(Stored items)
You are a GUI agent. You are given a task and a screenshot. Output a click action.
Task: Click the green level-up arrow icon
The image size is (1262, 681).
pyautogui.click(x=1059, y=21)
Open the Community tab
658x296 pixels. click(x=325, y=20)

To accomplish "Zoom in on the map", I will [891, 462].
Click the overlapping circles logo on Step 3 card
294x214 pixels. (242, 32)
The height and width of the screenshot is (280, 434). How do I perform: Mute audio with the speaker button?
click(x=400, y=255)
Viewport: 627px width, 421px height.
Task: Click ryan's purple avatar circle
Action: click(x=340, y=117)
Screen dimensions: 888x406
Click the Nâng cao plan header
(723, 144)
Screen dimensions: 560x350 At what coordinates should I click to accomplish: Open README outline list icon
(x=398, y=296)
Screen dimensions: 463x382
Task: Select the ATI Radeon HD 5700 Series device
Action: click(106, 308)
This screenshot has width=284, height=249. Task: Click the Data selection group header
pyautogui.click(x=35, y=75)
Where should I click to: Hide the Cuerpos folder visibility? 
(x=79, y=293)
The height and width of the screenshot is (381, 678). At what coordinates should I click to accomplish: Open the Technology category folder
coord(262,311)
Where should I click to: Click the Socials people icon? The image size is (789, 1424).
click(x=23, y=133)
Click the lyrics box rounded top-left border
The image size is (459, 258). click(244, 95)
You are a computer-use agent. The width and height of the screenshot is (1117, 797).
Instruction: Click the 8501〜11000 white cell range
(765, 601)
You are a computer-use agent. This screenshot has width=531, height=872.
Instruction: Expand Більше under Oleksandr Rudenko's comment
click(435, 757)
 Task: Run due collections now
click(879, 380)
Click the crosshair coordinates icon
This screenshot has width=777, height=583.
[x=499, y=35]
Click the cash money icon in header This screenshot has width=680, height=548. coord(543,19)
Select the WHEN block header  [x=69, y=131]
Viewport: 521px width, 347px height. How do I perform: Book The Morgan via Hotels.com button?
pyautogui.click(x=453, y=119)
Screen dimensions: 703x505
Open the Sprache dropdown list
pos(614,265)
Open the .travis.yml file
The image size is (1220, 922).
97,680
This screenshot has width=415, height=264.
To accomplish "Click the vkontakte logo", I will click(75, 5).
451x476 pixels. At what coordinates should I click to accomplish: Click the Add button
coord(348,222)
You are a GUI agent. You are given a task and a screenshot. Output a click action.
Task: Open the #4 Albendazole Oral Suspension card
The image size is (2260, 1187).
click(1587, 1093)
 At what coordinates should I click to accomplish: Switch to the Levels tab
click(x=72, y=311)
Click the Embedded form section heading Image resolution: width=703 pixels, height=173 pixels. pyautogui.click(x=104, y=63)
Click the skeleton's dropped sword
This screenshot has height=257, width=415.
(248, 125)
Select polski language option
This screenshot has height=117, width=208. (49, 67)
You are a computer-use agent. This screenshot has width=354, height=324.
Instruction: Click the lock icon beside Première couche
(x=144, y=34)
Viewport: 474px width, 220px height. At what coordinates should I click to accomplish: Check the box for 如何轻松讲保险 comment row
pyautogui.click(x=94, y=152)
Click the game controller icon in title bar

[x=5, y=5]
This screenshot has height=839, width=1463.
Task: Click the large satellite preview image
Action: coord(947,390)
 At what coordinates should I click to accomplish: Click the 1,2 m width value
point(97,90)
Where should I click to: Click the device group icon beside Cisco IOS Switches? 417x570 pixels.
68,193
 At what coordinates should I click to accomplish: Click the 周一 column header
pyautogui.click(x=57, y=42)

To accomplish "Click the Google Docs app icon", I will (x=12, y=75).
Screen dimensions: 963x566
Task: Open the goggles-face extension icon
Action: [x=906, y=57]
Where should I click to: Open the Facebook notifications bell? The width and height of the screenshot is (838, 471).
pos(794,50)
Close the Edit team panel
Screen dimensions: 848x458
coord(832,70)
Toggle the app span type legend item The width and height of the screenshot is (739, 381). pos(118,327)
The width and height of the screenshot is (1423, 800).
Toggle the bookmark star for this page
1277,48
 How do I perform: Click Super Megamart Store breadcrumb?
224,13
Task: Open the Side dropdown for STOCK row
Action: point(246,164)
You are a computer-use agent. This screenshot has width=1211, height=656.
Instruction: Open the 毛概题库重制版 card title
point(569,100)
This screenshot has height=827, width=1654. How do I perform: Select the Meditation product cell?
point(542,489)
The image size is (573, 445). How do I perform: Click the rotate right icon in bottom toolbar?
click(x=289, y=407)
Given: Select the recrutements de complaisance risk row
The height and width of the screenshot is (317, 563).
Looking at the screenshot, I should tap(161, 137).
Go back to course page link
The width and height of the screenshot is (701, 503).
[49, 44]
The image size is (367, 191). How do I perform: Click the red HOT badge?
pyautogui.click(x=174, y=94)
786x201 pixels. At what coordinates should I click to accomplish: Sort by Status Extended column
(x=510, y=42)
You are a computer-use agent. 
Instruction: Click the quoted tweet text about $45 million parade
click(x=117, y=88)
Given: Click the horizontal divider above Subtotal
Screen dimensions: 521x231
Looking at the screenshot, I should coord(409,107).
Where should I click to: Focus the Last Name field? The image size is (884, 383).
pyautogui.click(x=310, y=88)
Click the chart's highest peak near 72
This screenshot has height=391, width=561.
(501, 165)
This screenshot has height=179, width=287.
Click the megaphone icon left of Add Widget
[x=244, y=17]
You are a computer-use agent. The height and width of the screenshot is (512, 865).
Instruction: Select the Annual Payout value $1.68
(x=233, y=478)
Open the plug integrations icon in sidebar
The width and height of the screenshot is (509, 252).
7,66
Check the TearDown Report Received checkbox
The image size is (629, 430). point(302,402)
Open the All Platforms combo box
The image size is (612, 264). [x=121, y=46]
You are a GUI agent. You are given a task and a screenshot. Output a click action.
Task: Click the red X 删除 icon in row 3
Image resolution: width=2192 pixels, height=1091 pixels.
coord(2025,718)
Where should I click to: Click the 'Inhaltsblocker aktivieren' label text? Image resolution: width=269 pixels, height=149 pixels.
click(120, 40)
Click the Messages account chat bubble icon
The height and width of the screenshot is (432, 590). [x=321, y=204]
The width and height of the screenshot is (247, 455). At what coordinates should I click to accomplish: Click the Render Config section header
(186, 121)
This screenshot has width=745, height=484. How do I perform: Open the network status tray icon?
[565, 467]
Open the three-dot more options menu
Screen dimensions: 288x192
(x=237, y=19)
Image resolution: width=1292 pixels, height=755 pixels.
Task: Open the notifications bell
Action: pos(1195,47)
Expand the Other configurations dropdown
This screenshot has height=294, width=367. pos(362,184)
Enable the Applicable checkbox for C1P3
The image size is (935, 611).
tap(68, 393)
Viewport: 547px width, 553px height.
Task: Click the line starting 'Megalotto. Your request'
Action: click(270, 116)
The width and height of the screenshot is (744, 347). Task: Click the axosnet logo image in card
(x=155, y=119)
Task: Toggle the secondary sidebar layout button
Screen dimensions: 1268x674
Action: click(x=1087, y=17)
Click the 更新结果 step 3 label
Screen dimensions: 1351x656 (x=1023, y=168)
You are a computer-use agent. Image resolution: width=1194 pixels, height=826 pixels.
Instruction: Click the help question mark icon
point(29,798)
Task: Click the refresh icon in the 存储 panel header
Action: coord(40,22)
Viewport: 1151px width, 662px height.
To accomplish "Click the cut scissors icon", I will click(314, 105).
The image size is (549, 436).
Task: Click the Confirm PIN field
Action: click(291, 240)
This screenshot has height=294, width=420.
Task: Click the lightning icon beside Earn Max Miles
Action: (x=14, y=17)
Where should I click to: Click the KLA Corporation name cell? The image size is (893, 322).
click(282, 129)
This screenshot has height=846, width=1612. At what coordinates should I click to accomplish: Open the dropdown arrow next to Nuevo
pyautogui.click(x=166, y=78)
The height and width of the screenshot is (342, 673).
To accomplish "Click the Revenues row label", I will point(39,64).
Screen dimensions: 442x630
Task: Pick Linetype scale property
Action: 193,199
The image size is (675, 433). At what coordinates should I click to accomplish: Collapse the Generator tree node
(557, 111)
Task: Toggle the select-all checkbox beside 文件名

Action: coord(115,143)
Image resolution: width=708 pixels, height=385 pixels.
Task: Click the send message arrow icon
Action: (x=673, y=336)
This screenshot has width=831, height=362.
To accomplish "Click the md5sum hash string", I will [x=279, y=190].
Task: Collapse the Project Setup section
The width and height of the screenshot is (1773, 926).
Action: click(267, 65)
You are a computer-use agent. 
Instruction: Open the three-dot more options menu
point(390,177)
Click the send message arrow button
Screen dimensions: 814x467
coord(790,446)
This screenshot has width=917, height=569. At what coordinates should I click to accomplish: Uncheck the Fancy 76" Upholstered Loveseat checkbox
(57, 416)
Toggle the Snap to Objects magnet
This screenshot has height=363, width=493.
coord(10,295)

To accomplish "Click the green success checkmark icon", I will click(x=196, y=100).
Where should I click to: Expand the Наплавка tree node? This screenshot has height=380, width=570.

EXERCISE INSTRUCTIONS: Write out the lines word for word, from the beginning of the stored items down to and including the line that contains "294x214 pixels. (242, 32)".

EXPECTED OUTPUT:
You are a GUI agent. You are given a task and a screenshot. Output a click action.
Task: Click the green level-up arrow icon
The image size is (1262, 681).
pyautogui.click(x=1059, y=21)
Open the Community tab
658x296 pixels. click(x=325, y=20)

To accomplish "Zoom in on the map", I will [891, 462].
Click the overlapping circles logo on Step 3 card
294x214 pixels. (242, 32)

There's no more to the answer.